Tuesday, 7 December 2010

Who is your hero?

At the end of a long and busy day yesterday, Notting Hill was the perfect antidote. The film required little or no concentration, brought a surprising number of smiles to the face, and could be switched off part way through because the story is older than most hills round my way.

The film is all about Julia Roberts (aren’t all Julia Roberts’ films?). She plays a Julia-Roberts-type actress called Anna Scott who falls for ordinary Notting Hill bookshop owner William Thackeray. Will’s little sister loses no time in telling the famous Anna Scott just how much she loves her films, and how they have just “got to be best friends”. It’s as silly as the rest of the film but this no-holds-barred star worshipping made me think about few heroes we have these days.

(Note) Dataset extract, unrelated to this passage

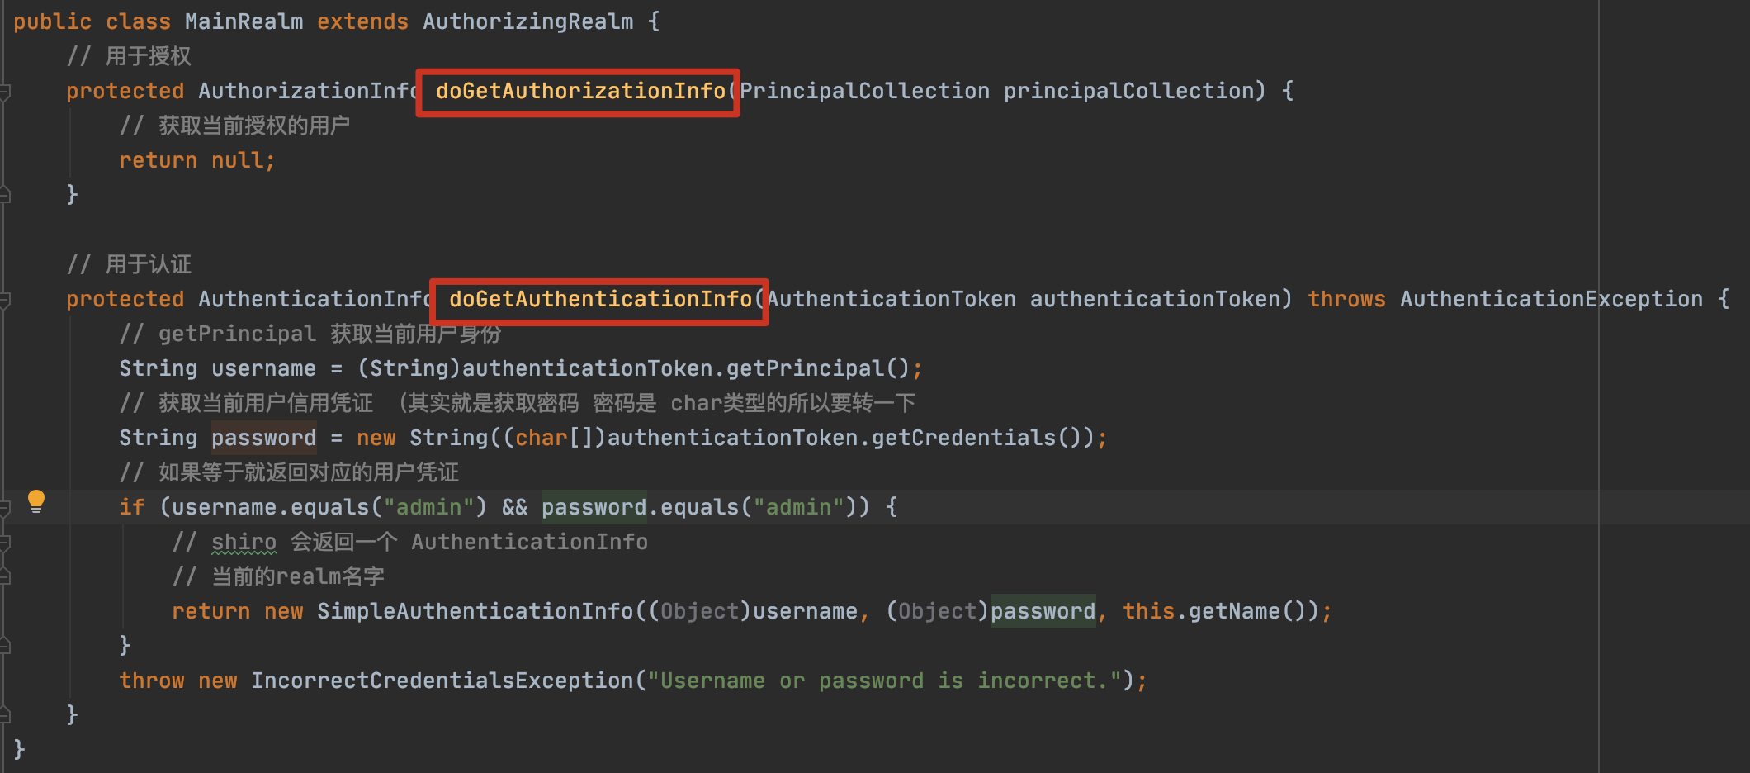1750x773 pixels.
Task: Click the yellow lightbulb quick-fix icon
Action: tap(36, 500)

I’ve been rereading David Ogilvy. He was a real advertising and direct marketing hero, described as a genius by many. Yet his genius followed a careful study of other great men’s work. Raymond Rubicam (also of advertising fame), Dr George Gallup (for whom he had worked) and Claude Hopkins were all credited by Ogilvy as major influences on him.

The world’s most successful investor, Warren Buffet, was a great student of Benjamin Graham’s work. He apparently has read his book many, many times over.

Whatever our field or specialisation, we all need heroes. We all need to look up to someone who has excelled and contributed lasting value.
"If we can see further it is because we stand on the rungs of a ladder built by those who came before us."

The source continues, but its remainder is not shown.